It is commonly believed by economists that some inflation of NAE and of prices is healthy for an economy because people are reluctant to take wage cuts or to make price cuts; and if prices were always falling then cash would be a good investment. Economists think that too much cash lying idle in that way and not being spent slows demand. Their case is not proved because new money can always be created / printed.[5] But in an economic model where inflation rates are negative, it is believed that this limits how far interest rates can be lowered to boost borrowing. They cannot go far below zero.

That said, it is worth reminding readers that managing interest rates is wrong. In order to boost demand all that is needed is to create more money and spread it around so as to boost spending on all fronts at the same time. It has an immediate impact, something very similar has been tried and it worked: Japan reduced VAT and the UK reduced VAT. In both cases people had more money to spend. It was done for a limited period and the effects were immediate. When VAT was restored to a higher value the effect was also immediate. The rule was that the money borrowed to reduce VAT had to be repaid. Why? Why not print it?

It boosts almost all sectors at the same time. It is very easy to do and we will come to how that can work in more detail later.

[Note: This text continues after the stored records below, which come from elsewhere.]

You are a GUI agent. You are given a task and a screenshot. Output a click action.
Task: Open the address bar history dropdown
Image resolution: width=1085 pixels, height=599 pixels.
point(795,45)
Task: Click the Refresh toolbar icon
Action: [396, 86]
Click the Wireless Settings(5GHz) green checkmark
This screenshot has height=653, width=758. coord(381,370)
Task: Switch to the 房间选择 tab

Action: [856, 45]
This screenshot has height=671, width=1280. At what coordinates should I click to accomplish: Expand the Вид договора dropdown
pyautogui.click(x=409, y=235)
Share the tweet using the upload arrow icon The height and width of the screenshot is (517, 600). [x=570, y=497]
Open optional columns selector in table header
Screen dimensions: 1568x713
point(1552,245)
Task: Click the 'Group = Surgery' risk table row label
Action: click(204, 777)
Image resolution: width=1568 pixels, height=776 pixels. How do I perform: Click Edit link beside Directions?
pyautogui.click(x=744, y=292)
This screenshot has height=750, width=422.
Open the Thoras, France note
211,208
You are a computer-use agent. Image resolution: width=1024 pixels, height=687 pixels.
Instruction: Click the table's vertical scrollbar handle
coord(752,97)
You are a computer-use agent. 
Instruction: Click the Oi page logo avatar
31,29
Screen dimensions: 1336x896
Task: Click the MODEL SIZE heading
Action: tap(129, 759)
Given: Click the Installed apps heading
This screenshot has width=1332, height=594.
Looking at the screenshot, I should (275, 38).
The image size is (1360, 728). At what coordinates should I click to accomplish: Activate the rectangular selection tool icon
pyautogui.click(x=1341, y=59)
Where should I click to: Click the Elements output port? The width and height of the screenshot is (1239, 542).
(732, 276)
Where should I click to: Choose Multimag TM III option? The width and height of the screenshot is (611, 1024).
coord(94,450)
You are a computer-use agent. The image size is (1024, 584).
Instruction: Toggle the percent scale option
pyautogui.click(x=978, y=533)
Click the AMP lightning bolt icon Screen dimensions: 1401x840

There is no need to use Keynes' most commonly quoted 'monetary reform' method. This entails either reducing interest rates or having the government borrow money and spend it. Keynes also suggested printing money, but hardly anyone seriously considers that option because the economy is so financially unstable that they are afraid of inflation as a result of that process. They have not thought it through. Keynes once said that governments must do whatever it takes to get an economy which is in recession into a more healthy state. He even suggested printing money and burying it so that people could be employed digging it up. Others have suggested dropping it by helicopter. Both of these ideas can work but...

...first create a financially stable economic framework and then devise the monetary instruments needed to keep the economy moving. When people are no longer afraid of a little inflation, when we have financial stability and prices can freely adjust so that people are basically unaffected by the falling value of money, (slight falling, and not too fast), they will 'press the button' and they will change the whole system.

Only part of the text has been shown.